*DIRECTIONS FOR THIS TASK*:
What you write should be an exact repeat of the lines from the one with "Viewport: 282px width, 147px" through the final line below, minus the pictures.

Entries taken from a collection
========
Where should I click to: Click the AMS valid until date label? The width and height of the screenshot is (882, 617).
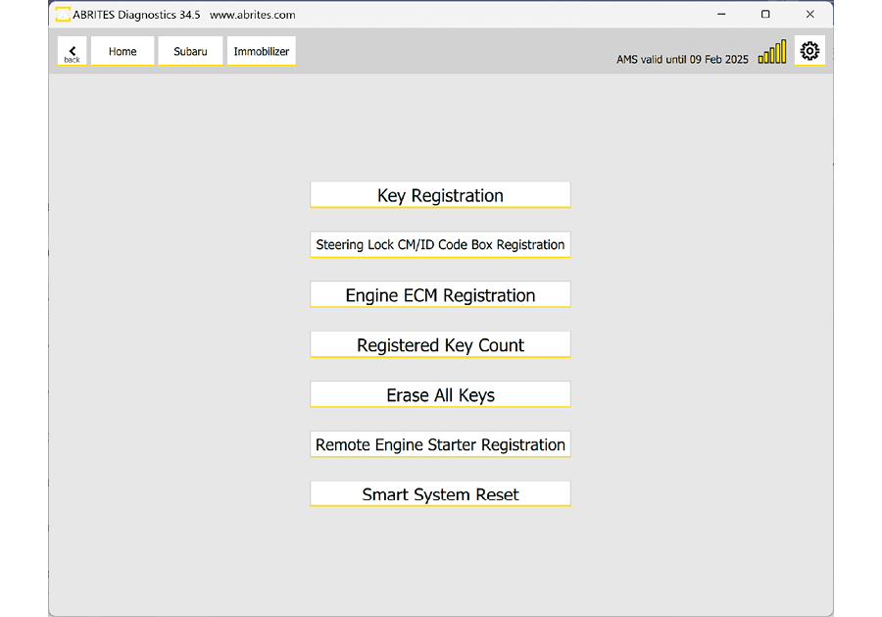click(682, 60)
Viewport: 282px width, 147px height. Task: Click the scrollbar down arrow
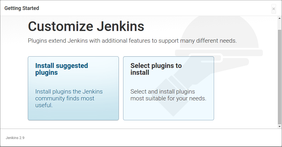tap(279, 127)
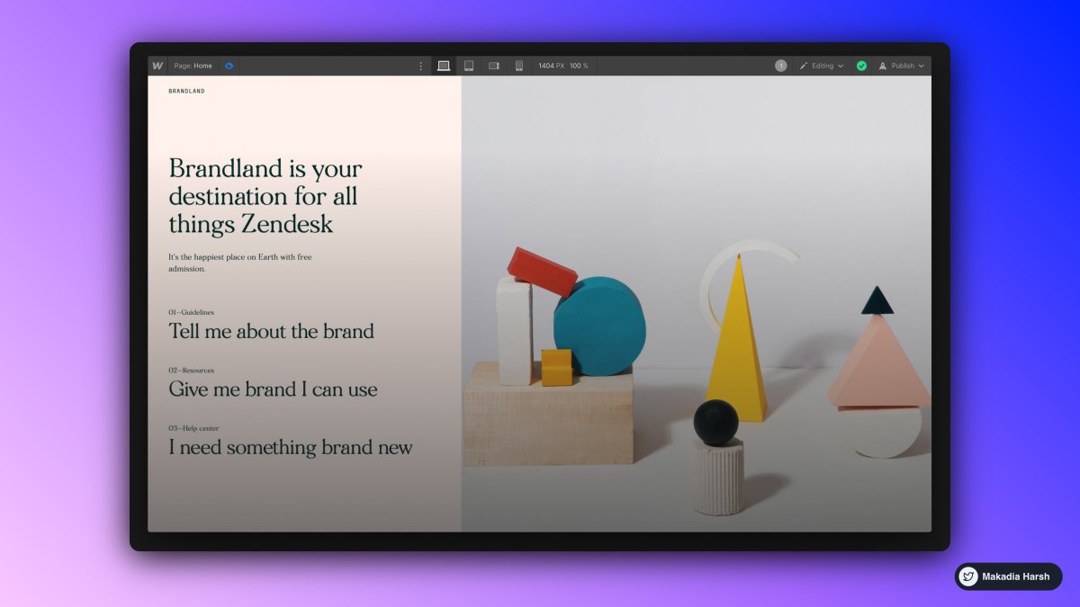Click the Makadia Harsh badge

1007,576
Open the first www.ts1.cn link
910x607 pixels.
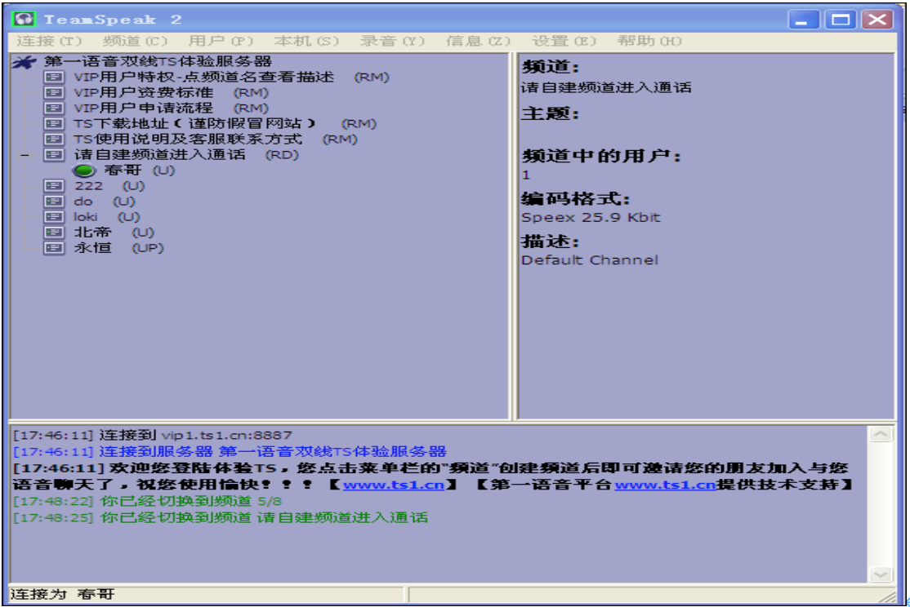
========
*EXERCISE RESPONSE*:
Viewport: 282px width, 147px height. Task: Click the scrollbar down arrow
tap(279, 127)
Click the Makadia Harsh badge

1007,576
Open the first www.ts1.cn link
910x607 pixels.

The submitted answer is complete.